Jurisprudence Of Fear And Convenience

It is an irrefutable reality that the Twenty-Sixth Constitutional Amendment was not enacted with a noble purpose. It was conceived through backdoor deals and remains controversial. Its objective was simple: to tame the superior judiciary and subordinate it to the diktat of the executive branch of the state.

As expected, post-26th Amendment we are now confronted with myriad judicial crises, and among them the most complicated is the emergence of the “Constitutional Bench” of the Supreme Court of Pakistan. This bench alone possesses the prerogative to adjudicate matters involving constitutional questions and the enforcement of fundamental rights, thus excluding all other judges of the Supreme Court from hearing such matters. Courtesy of the 26th Amendment, its composition depends entirely upon a commission where the government of the day can orchestrate a majority.

Take the case of how the head of the Constitutional Bench was selected. Six votes from government-aligned members of the Judicial Commission were cast for Justice Aminuddin, while three judges and two opposition members voted against him. A possible deadlock was broken by Justice Aminuddin himself. He voted in his own favour, thus becoming at once candidate and elector.

In an age when others chase landmark constitutional interpretation judgments, novel doctrines, and bold contributions to fundamental rights, Justice Aminuddin has wisely chosen the nobler path of restraint. His most luminous distinction, however, lies in a judgment so original that it bewildered even the most seasoned historians: in the matter of reserved seats, he dissented with remarkable ingenuity, endorsing the Election Commission’s generous redistribution of PTI’s share to rival parties. More impressively still, he gifted the nation with a jurisprudential gem by declaring that if a state organ finds a ruling of the Supreme Court inconveniently discordant with the Constitution, it need not be obeyed. In the annals of judicial creativity, few have reimagined Montesquieu’s theory of checks and balances with such elegance.
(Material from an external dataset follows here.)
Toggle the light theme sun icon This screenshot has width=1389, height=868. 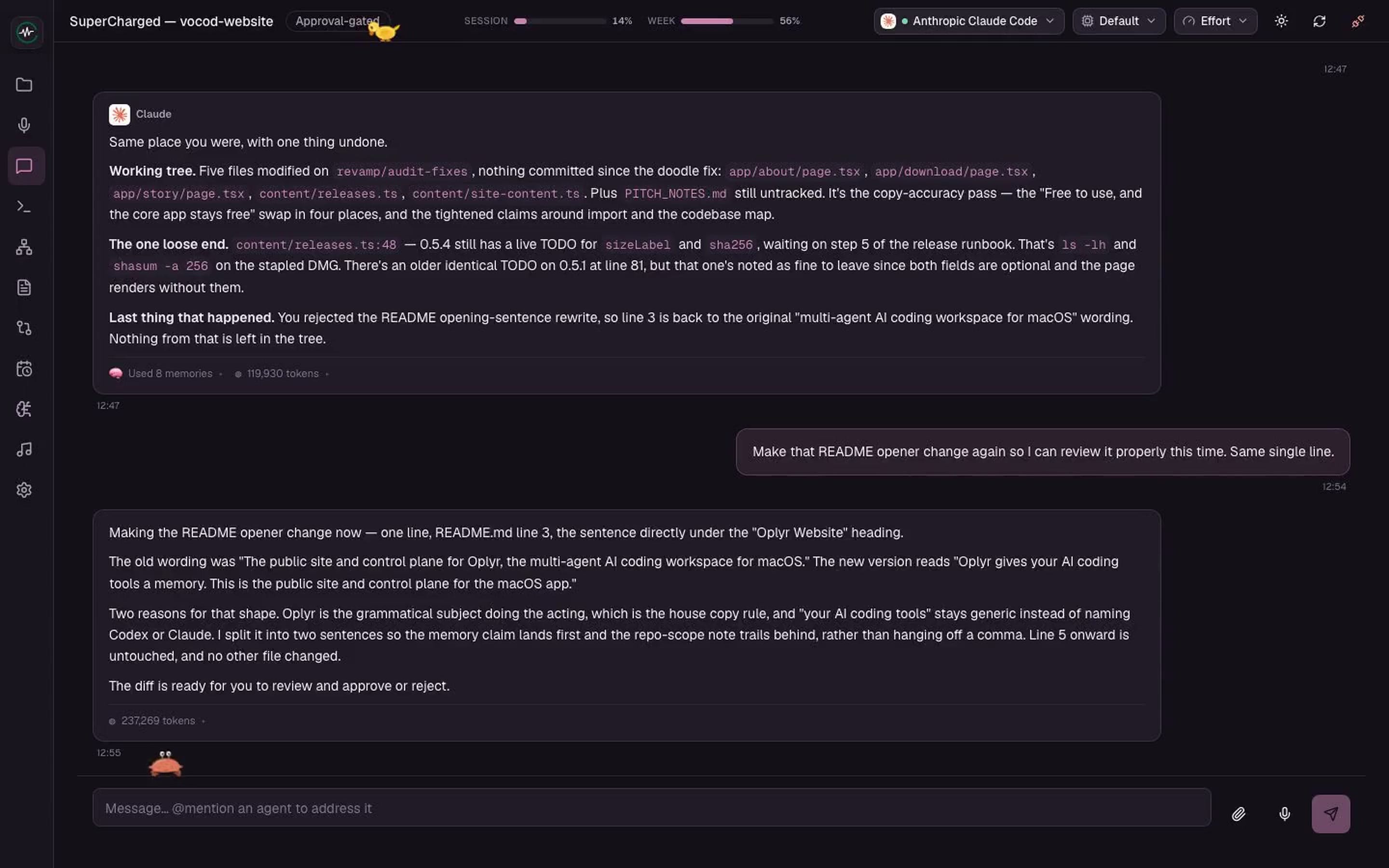tap(1281, 21)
What confronts us today is not a jurisprudence of liberty nor of justice but a jurisprudence of convenience, or worse, of fear

Judges are not only lauded for their legal acumen but also remembered for rendering decisions that Pakistan’s powerful quarters never welcomed. The exclusion of independent judges such as Justices Mansoor Ali Shah, Athar Minallah, Munib Akhtar and Ayesha Malik from constitutional matters gives a reasonable impression that the government-dominated Judicial Commission prefers judges who are not inclined to trouble the executive with dissent. The aftermath of the 26th Amendment has rendered the judiciary weak; the public increasingly believes their fundamental rights exist only in the pages of law books, while the guardians of those rights — the judges — remain silent about the violations.
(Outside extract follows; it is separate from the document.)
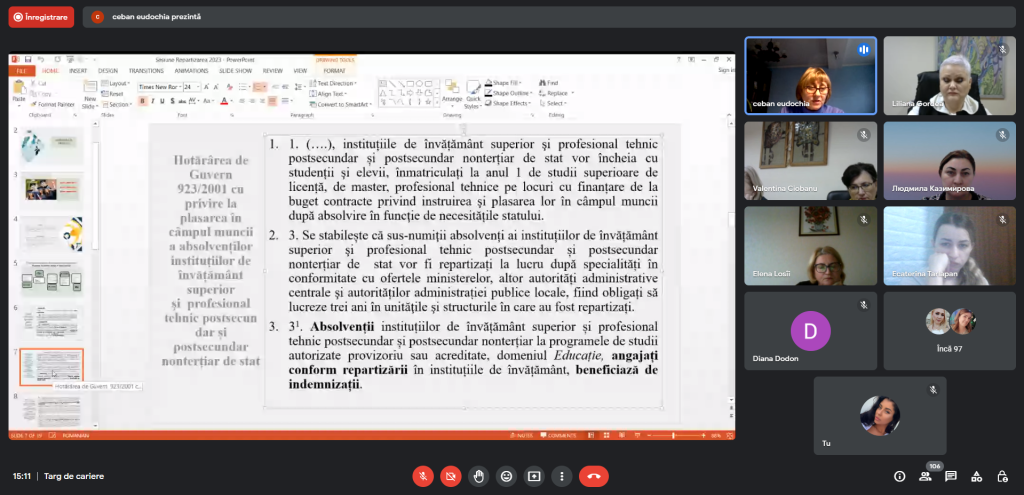1024x495 pixels.
Task: Open the chat with everyone panel
Action: coord(951,476)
History bears witness to a simple fact: when fundamental rights, particularly the right to free speech, are threatened, the judiciary becomes the most critical institution. Constitutional courts have resisted most fiercely when the winds of tyranny blew strongest. It is in those very moments that their role becomes paramount, for they are entrusted with safeguarding the rights of the public. Their noblest hour does not arrive in times of calm but in storms, when fear conspires to extinguish the very rights that breathe life into the Constitution. Lord Atkin, dissenting in Liversidge v. Anderson (House of Lords, 1942), reminded the world that even amid the clash of arms, the laws are not silent.

Independent judiciaries have always produced landmark judgments in the face of tyranny. In Kesavananda Bharati v. State of Kerala (Supreme Court of India, 1973), the “basic structure” doctrine was etched into constitutional eternity to safeguard democracy; in State v. Makwanyane (Constitutional Court of South Africa, 1995), the death penalty was struck down in the name of human dignity; in Brown v. Board of Education (U.S. Supreme Court, 1954), equality was reborn; and in New York Times v. Sullivan (U.S. Supreme Court, 1964), the fortress of free expression was secured.

Meanwhile, Pakistan’s Constitutional Bench is disappointing us at this critical juncture of Pakistan’s history. Its record thus far is defined by three judgments that have impaired the spirit of constitutionalism: first, the legalisation of trying civilians before military courts (obliterating the right to a fair trial); second, the deprivation of PTI’s reserved seats and their magnanimous redistribution to other parties (a flagrant violation of the popular mandate); and third, the validation of judicial transfers in the Islamabad High Court (undermining the right of access to justice). Unfortunately, each judgment has served the convenience of the government of the day and the designs of its powerful patrons. What confronts us today is not a jurisprudence of liberty nor of justice but a jurisprudence of convenience, or worse, of fear.

It must be whispered into the ears of judges on both sides of the divide that history is seldom merciful. As a student of law, political science and history, I am convinced that those judges who displayed the courage to declare the trial of civilians in military courts unconstitutional will be celebrated across generations, while those who sanctified such trials will be unfortunate footnotes of history.